Data Models And Query Languages
Relational VS. Document Databases
Compare in Data Model
| Compare | Relational DB | Document DB |
|---|---|---|
| Document-like Data structure | ❌Shredding(splitting doc to multiple tables), cumbersome schemas, | ✅ Good |
| Use many-to-many relatinship | ✅Good with join | ❌poor support for join, need to write complex code in application, also poor performance compare to join in DB |
| Highly connected data | ✅Acceptable | ❌Awkward, maybe Graph-like models |

Schema Flexibility
Document DB: implicit-Schema(Schema-less), Schema on read
Relational DB: Explicit-Schema, Schema on write
Performance On Change Data schema:
Document DB: fast, suitable for heterogeneous data(composed of parts of different kinds)
Relational DB: slow when update and alter table, especially with large tables
Data Locality For Queries
If app often accesses the entire document, there is a performance advantage to this storage locality.
For relational DB, data is splitted into multiple tables.
Locality advantage only applies if need large parts of document at the same time. Or it will be wastefull for Document DB.

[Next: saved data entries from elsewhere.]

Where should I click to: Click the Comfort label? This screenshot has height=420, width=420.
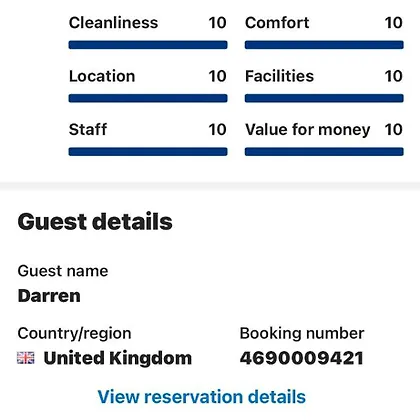point(277,23)

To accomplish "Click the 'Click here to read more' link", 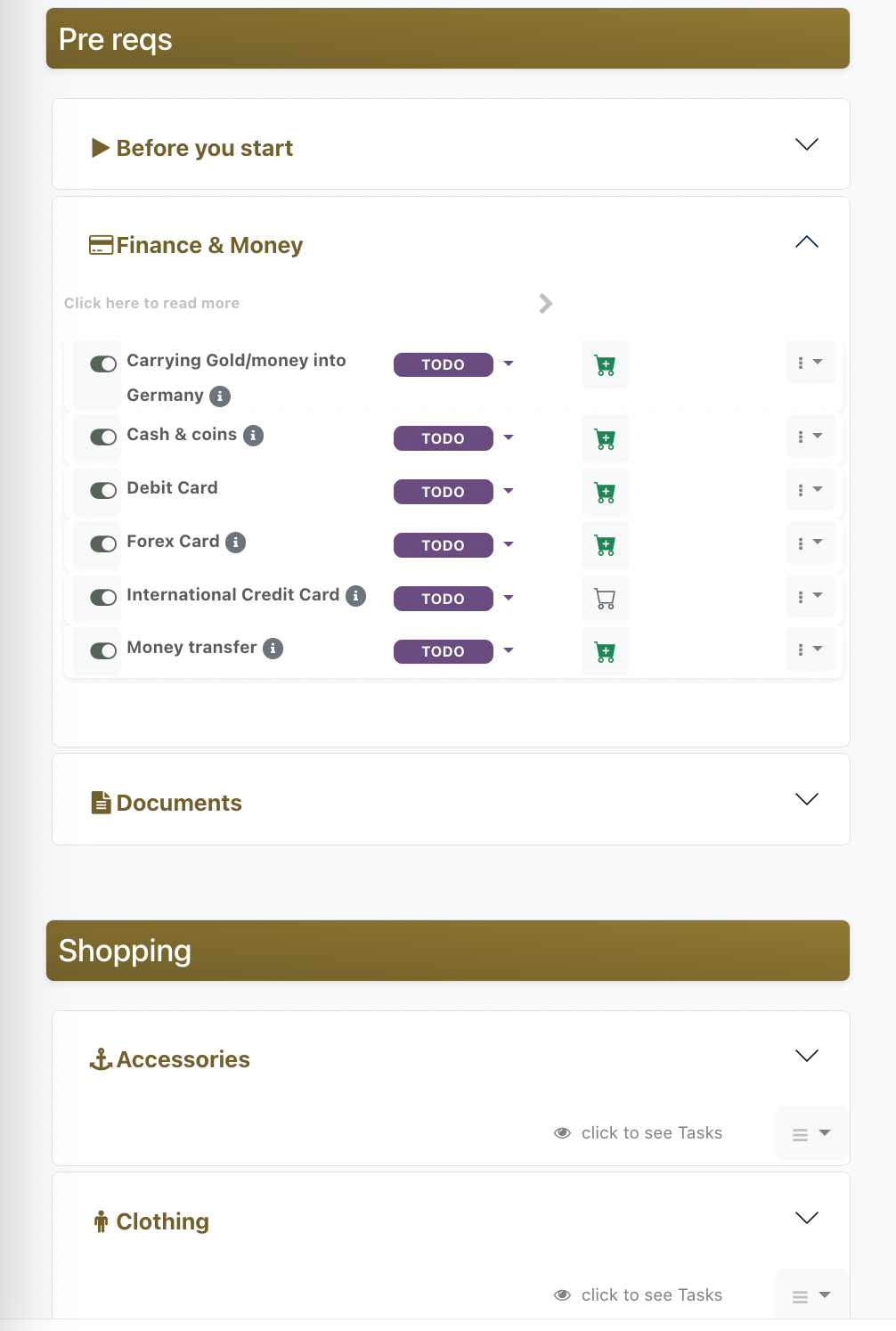I will point(151,303).
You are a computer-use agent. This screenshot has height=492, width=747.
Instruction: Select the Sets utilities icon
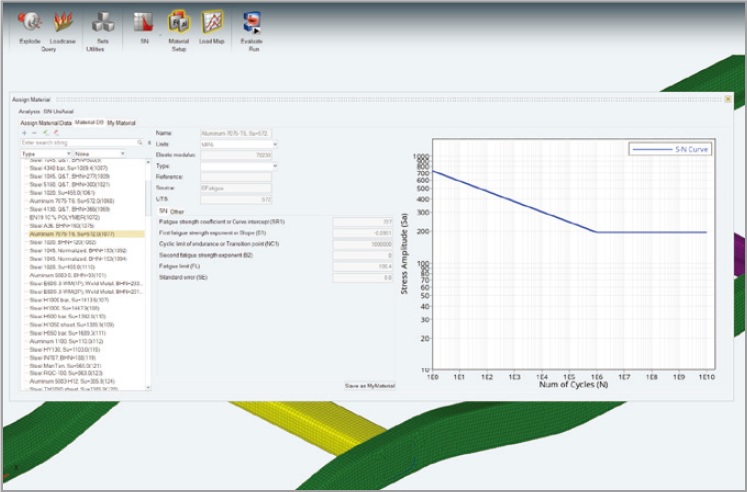pos(103,22)
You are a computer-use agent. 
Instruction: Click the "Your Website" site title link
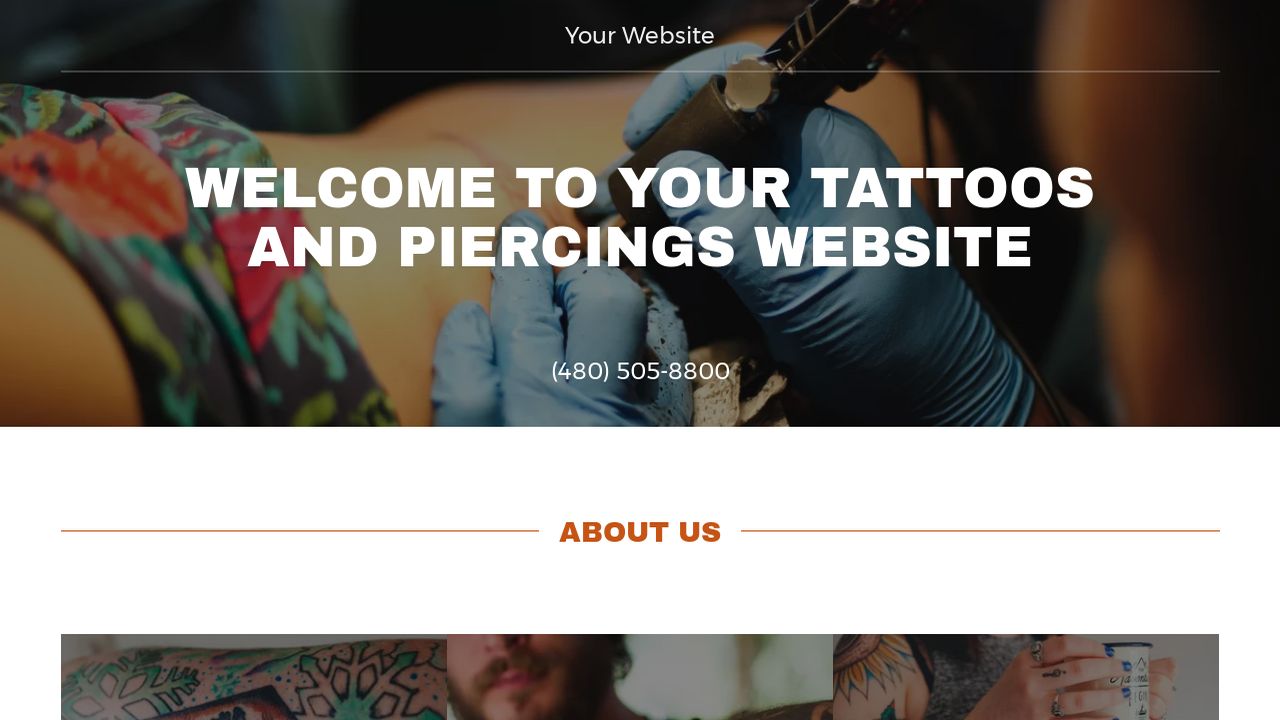click(x=640, y=36)
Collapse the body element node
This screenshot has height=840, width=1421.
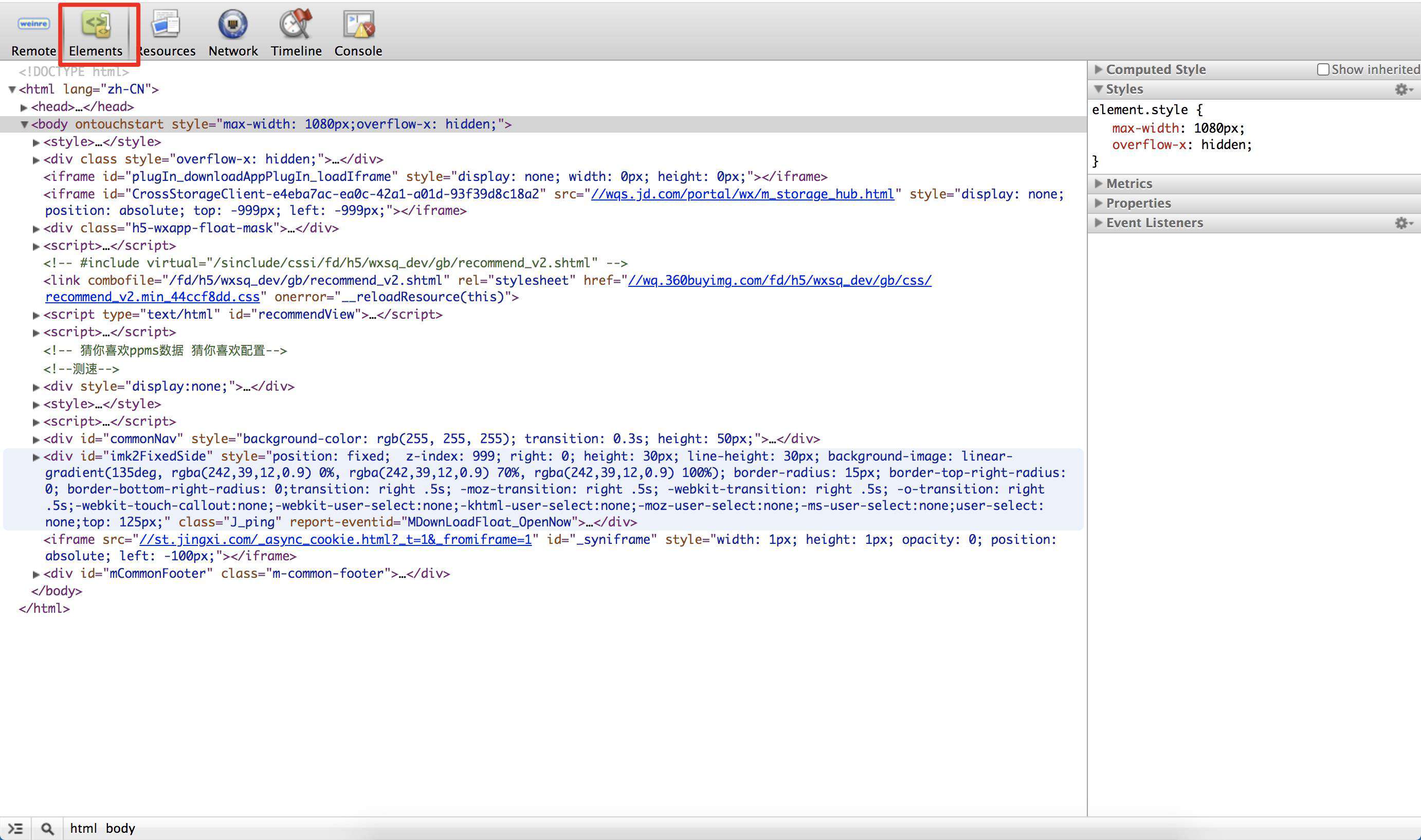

Rewrite performance is easy when updates to document don't change the encoded size of doc.
So keep documents fairly small and avoid writes that increase the size of document
Query language fo Data
| feature | Declarative | Imperative |
|---|---|---|
| optimalization | Give DB more room for automatic optimizations | Hard to optimize |
| parallel | parallel execution, only specify the pattern of result, not the algorithm used. Free to use parallel implementation | hard to parallelize, instruction most perform in particular order |
Graph-like Data Model
Poperty of Graph Model: vertices, edges
vertex:
- A unique identifier
- A set of outgoing edges
- A set of incoming edges
- A collections of properties (key-value pairs)
Edge:
- A unique identifier
- The vertex at which edge starts(the tail vertex)
- The vertex at which the edge ends(the head vertex)
- A label to describe the kind of relationship between two vertices
- A collection of properties(Key-value pairs)
A graph store as consisting of two relational tables: vertices, edges
Features:
- Any vertex can have a edge connecting with any other vertex, no strict schema
- Given any vertex, you can efficiently find both its incoming and outcoming edges, thus traverse the graph, forward or backward
- By using different labels for different kinds of relationship, Graph can store several different kinds of information in a single graph, while still maintaining a clean data model
A great deal of flexibility for data model, good for evoluability
Graph Query Language
Cypher is created for Neo4J, which is a graph Database.
Cypher is a declarative language. You don't need to specify such execution details.
Use SQL in Graph Database?
- You need to know in advance which join you need in your query
- But the number of joins is not fixed in advance.
Triple-stores and SPARQL
Triple-store model is mostly equivalent to the property graph model.
All information stores in form of three-part statements. (Subject, predicate, Object)
Eg.(John, likes, banana)
SPARQL is a query language for triple-stores using RDF data model.